Small Language Models for Efficient Agentic Tool Calling: Outperforming Large Models with Targeted Fine-tuning
Paper
•
2512.15943
•
Published
•
3
A HybriKo model fine-tuned for Function Calling / Tool Use using the ToolLLaMA dataset (187k samples).
| Property | Value |
|---|---|
| Base Model | HybriKo-117M (Griffin-inspired RNN+Attention Hybrid) |
| Parameters | 117.8M |
| Context Length | 8192 tokens |
| Training Data | ToolLLaMA G123 DFS (187,542 samples) |
| Training Time | ~71 minutes on A100 x 8 |
| Final Loss | 0.90 |
| Final PPL | 2.46 |
HybriKo uses a 2:1 hybrid ratio of RNN (RGLRU) to Attention blocks:
This provides efficient long-context modeling with linear complexity for most layers.

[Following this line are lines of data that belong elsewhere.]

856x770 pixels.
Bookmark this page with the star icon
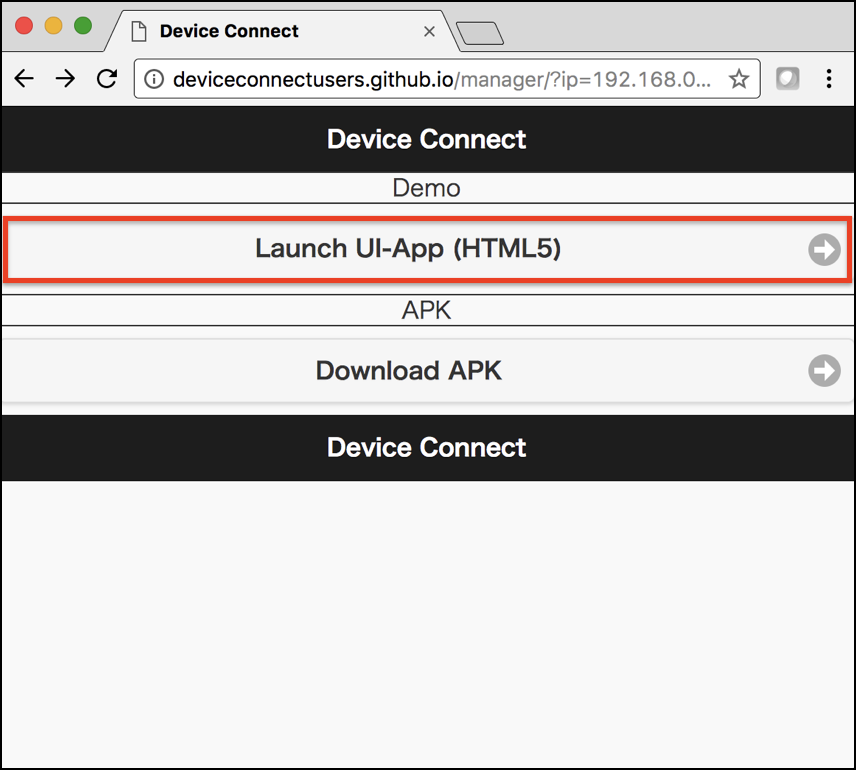738,79
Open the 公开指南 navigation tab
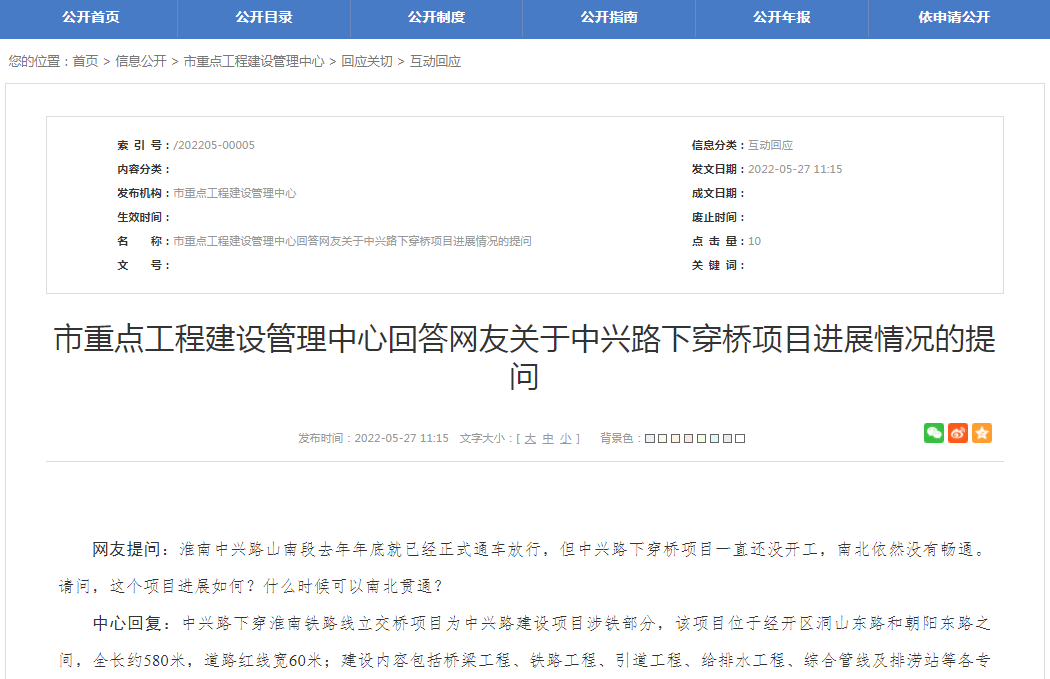 point(609,17)
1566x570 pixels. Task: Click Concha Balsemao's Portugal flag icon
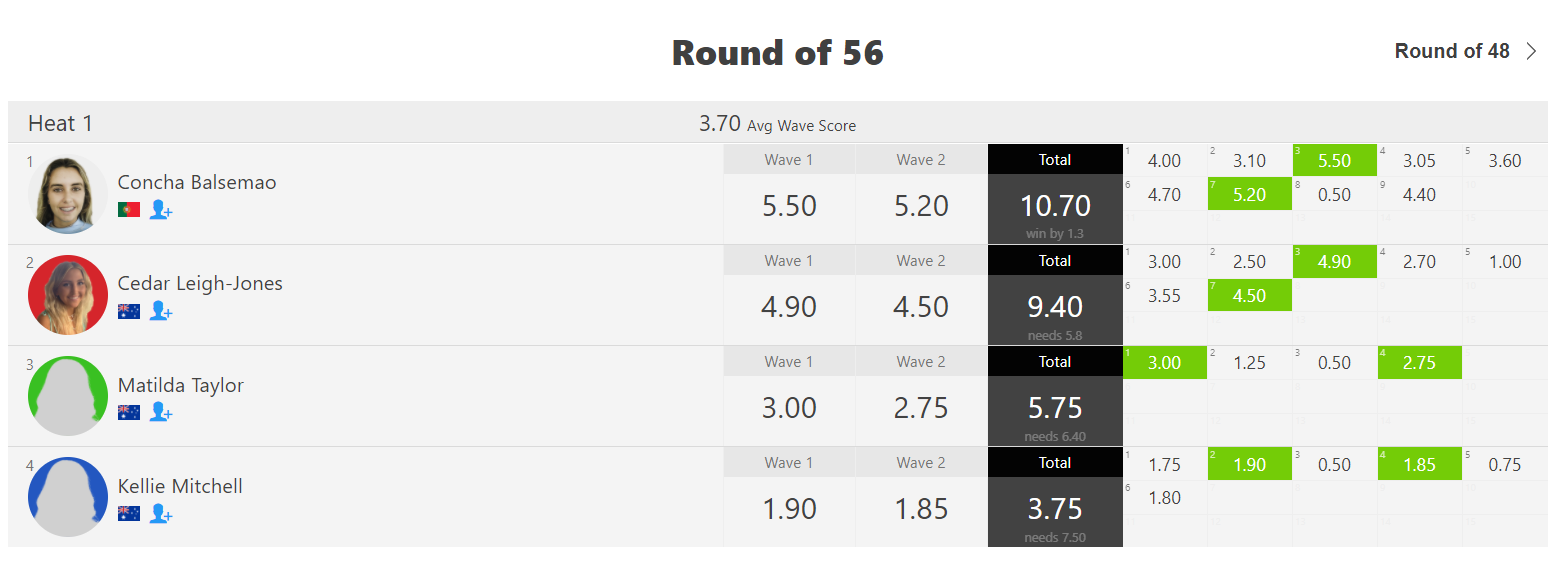[x=129, y=210]
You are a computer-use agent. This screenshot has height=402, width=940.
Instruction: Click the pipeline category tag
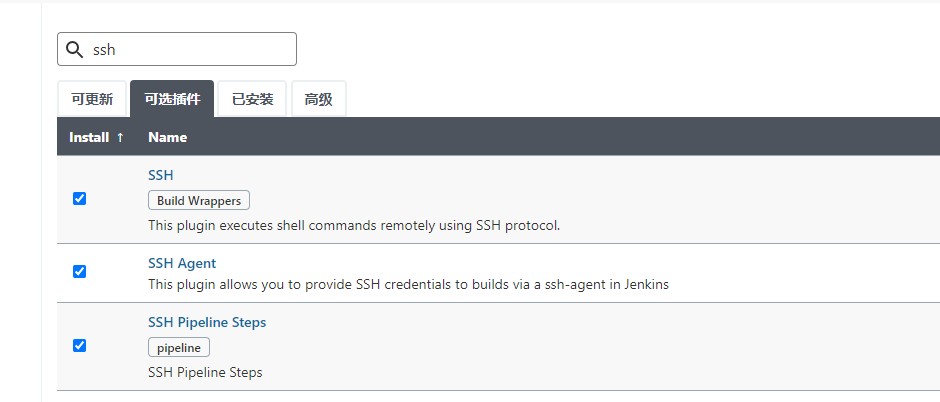(179, 348)
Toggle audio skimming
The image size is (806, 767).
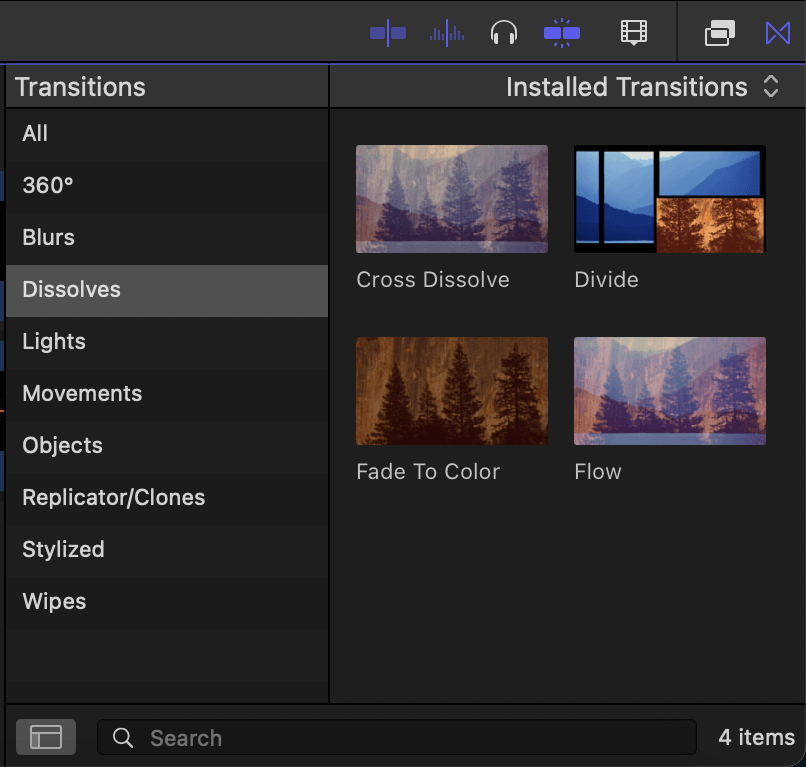point(446,32)
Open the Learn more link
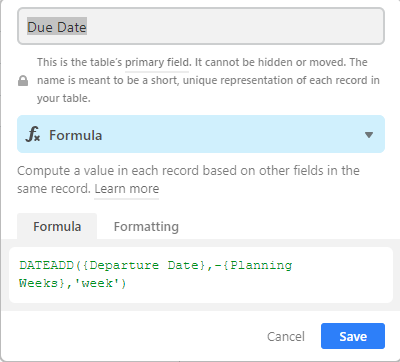 coord(127,189)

| Hyperparameter | Value |
|---|---|
| Learning Rate | 5e-5 |
| Max Grad Norm | 0.3 (aggressive clipping) |
| Batch Size | 256 effective (16 x 8 GPUs x 2 grad accum) |
| Epochs | 1 |
| Context Length | 8192 |
| Optimizer | AdamW |
pip install torch transformers sentencepiece huggingface_hub
import torch
import sentencepiece as spm
from huggingface_hub import hf_hub_download
from transformers import AutoModelForCausalLM, AutoConfig
# Load model
model = AutoModelForCausalLM.from_pretrained(
"Yaongi/HybriKo-117M-ToolLLaMA-SFT",
trust_remote_code=True,
torch_dtype=torch.float32
)
device = "cuda" if torch.cuda.is_available() else "cpu"
model.to(device)
model.eval()
# Load tokenizer
sp_path = hf_hub_download("Yaongi/HybriKo-117M-ToolLLaMA-SFT", "HybriKo_tok.model")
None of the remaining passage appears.